Question

The area of the region bounded by the curves \[y = \left| {x - 1} \right|\] and $y = 3 - \left| x \right|$ is ?
A.$2$ sq. units
B.$3$ sq. units
C.$4$ sq. units
D.$6$ sq. units

Answer 1

Hint: The given curves are modulus functions. To solve them, we first write them in the form of separated conditional functions.

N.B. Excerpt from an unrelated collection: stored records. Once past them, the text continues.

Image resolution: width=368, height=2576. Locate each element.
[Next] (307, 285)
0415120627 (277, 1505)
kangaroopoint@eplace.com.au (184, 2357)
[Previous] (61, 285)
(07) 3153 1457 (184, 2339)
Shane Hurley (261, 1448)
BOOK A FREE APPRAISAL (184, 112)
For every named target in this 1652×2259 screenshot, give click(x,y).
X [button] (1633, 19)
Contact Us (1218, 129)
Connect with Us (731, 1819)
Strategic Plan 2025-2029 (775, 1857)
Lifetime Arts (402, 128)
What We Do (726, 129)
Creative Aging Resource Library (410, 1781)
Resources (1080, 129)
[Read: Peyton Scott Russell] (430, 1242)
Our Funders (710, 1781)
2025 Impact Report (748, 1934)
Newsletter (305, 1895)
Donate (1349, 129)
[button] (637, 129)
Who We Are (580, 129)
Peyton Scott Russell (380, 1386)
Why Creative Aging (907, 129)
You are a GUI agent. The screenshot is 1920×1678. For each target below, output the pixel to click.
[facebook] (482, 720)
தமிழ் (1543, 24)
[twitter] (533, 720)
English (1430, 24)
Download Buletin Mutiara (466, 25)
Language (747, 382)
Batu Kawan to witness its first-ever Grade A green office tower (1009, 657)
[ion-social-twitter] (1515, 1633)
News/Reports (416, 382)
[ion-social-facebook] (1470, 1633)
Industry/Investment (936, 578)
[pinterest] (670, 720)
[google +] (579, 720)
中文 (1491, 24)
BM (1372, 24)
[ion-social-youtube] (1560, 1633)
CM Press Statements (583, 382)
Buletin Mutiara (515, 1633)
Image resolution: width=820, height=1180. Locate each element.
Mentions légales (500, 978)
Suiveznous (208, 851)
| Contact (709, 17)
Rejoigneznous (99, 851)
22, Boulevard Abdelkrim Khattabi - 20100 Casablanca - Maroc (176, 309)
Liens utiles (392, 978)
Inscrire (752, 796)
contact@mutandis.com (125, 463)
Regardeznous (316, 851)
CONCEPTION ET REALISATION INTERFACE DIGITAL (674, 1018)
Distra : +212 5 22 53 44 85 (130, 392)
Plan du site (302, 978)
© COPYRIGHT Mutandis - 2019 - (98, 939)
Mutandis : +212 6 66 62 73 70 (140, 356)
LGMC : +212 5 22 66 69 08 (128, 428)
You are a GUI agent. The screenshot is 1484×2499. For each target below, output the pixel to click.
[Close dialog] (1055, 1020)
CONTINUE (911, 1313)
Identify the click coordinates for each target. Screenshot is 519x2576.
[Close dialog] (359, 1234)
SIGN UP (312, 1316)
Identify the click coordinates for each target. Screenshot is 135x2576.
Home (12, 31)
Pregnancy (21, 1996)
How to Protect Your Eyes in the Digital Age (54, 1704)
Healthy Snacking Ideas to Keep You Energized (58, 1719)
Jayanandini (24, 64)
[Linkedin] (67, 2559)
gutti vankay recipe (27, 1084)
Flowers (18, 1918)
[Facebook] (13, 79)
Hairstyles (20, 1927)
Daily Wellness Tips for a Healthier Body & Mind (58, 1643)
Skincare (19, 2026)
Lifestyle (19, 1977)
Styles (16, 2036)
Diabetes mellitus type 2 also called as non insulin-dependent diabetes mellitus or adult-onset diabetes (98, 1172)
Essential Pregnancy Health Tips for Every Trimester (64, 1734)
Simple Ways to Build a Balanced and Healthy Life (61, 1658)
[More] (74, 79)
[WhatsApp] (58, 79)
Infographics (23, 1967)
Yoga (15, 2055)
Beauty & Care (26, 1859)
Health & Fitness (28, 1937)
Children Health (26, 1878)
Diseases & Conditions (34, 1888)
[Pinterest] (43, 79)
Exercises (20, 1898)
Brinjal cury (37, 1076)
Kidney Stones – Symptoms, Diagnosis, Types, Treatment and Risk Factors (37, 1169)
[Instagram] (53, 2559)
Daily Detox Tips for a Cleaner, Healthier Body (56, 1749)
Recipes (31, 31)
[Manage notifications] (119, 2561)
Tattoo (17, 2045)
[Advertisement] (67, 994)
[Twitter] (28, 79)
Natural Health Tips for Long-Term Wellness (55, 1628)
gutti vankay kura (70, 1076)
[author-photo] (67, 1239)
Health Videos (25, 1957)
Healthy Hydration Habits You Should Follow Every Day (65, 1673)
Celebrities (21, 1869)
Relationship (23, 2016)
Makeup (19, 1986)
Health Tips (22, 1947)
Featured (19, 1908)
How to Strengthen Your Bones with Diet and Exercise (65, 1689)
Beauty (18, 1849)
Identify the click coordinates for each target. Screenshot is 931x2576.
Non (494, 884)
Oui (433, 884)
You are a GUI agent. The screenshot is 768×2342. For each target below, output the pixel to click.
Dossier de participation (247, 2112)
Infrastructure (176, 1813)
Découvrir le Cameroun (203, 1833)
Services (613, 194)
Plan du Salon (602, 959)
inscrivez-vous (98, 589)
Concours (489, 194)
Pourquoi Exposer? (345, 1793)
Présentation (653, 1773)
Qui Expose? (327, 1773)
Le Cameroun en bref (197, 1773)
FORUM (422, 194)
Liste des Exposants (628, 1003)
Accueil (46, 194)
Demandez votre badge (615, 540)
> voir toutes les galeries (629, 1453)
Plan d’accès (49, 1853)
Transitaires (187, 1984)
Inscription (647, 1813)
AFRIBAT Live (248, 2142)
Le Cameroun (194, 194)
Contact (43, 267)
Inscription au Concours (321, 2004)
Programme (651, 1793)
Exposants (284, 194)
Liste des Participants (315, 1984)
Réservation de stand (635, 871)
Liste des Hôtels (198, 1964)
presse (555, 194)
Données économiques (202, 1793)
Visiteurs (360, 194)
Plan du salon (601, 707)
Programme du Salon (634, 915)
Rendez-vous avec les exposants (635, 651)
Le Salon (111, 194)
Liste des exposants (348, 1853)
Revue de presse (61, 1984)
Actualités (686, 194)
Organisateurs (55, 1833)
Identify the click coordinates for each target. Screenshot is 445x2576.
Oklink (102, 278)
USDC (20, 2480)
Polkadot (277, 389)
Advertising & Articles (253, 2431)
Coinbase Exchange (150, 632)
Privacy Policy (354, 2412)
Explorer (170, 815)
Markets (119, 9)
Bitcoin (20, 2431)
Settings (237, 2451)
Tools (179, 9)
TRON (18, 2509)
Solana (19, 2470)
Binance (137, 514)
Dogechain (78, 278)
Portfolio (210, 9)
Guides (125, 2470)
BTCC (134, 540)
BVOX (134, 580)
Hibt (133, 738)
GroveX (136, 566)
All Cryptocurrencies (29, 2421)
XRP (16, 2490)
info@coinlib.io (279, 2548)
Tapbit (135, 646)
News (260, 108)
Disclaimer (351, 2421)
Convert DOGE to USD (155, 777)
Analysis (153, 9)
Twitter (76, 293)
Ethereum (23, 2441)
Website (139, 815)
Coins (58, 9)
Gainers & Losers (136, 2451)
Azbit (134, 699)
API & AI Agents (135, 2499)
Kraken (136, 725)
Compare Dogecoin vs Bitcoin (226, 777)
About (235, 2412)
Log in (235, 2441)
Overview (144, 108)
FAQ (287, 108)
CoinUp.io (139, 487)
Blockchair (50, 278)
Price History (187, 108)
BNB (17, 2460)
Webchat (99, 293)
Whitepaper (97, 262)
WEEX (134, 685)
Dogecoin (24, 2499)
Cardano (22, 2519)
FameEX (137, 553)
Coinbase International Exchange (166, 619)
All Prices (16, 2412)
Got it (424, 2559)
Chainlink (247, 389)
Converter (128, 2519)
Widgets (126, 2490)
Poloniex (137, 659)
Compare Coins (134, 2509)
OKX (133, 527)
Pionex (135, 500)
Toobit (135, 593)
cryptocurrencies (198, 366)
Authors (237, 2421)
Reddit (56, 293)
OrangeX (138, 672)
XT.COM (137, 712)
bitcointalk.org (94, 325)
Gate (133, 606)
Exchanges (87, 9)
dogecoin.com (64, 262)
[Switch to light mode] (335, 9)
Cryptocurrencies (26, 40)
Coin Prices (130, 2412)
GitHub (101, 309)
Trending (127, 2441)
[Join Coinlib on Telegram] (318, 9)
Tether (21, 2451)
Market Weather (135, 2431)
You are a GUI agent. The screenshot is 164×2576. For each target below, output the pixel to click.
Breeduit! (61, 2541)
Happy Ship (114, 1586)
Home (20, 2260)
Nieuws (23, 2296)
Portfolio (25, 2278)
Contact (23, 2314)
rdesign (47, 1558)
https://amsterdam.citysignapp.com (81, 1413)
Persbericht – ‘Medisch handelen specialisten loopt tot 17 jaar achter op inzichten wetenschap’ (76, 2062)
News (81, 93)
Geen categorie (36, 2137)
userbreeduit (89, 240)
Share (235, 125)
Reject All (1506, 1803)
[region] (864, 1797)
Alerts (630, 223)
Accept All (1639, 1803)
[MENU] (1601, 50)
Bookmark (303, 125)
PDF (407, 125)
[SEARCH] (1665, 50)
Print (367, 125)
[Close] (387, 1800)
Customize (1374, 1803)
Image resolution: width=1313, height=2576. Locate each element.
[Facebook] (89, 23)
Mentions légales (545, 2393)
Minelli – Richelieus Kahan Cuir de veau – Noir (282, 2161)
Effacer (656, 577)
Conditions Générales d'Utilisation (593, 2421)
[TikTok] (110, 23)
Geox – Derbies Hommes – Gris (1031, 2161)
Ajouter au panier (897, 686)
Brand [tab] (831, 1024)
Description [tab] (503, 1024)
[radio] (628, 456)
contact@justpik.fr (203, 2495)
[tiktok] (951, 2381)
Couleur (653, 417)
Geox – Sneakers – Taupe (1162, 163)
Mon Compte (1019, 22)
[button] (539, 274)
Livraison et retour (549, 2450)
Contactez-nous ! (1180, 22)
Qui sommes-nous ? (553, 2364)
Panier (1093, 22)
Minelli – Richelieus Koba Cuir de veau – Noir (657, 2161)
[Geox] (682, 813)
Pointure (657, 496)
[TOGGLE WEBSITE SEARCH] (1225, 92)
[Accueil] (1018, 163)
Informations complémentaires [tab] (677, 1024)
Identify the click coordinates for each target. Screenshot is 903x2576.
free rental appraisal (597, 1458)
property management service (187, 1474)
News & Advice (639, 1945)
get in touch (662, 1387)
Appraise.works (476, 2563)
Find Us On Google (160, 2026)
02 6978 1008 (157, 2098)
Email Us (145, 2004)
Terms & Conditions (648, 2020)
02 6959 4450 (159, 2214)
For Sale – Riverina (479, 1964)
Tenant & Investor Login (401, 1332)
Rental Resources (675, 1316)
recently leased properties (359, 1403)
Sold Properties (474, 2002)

We can then plot their rough graph and find out their points of intersection.

Complete answer: The given curves are $y = \left| {x - 1} \right|$ and $y = 3 - \left| x \right|$
The first curve is $y = \left| {x - 1} \right|$
Thus, $y = x - 1$ for $x \geqslant 1$ … (i)
And $y = - \left( {x - 1} \right)$ for $x < 1$
i.e. $y = 1 - x$ for $x < 1$ … (ii)
Similarly, the second curve is $y = 3 - \left| x \right|$
i.e. $y = 3 - x$ for $x \geqslant 0$ … (iii)
and $y = 3 - \left( { - x} \right)$ for $x < 0$
i.e. $y = 3 + x$ for $x < 0$ … (iv)


We now sketch the graph as follows.
As per the graph, the required area is the area of the quadrilateral ABCD.
This can be calculated by subtracting the area of triangles AED and CDF from the area of the triange EBF.
Thus, required area, $A = $ar(EBF) – ar(AED) – ar(CDF)
Area of a triangle is given by the formula $A = \frac{1}{2} \times b \times h$
Thus, $A = \left( {\frac{1}{2} \times 4 \times 3} \right) - \left[ {\left( {\frac{1}{2} \times 2 \times 2} \right) + \left( {\frac{1}{2} \times 2 \times 1} \right)} \right]$
i.e. $A = 6 - \left( {2 + 1} \right)$
$\therefore A = 3$sq. units

Hence, the area enclosed by the curves $y = \left| {x - 1} \right|$ and $y = 3 - \left| x \right|$ is 3 sq. units.
And hence the correct option is B.

Note:
Such questions involving the use of modulus functions must be solved carefully. It is very important to conditionally separate the given functions first. We also have to remember the formulae for the areas of various different geometrical shapes. Draw a rough graph by plotting all the curves and then calculate the area accordingly.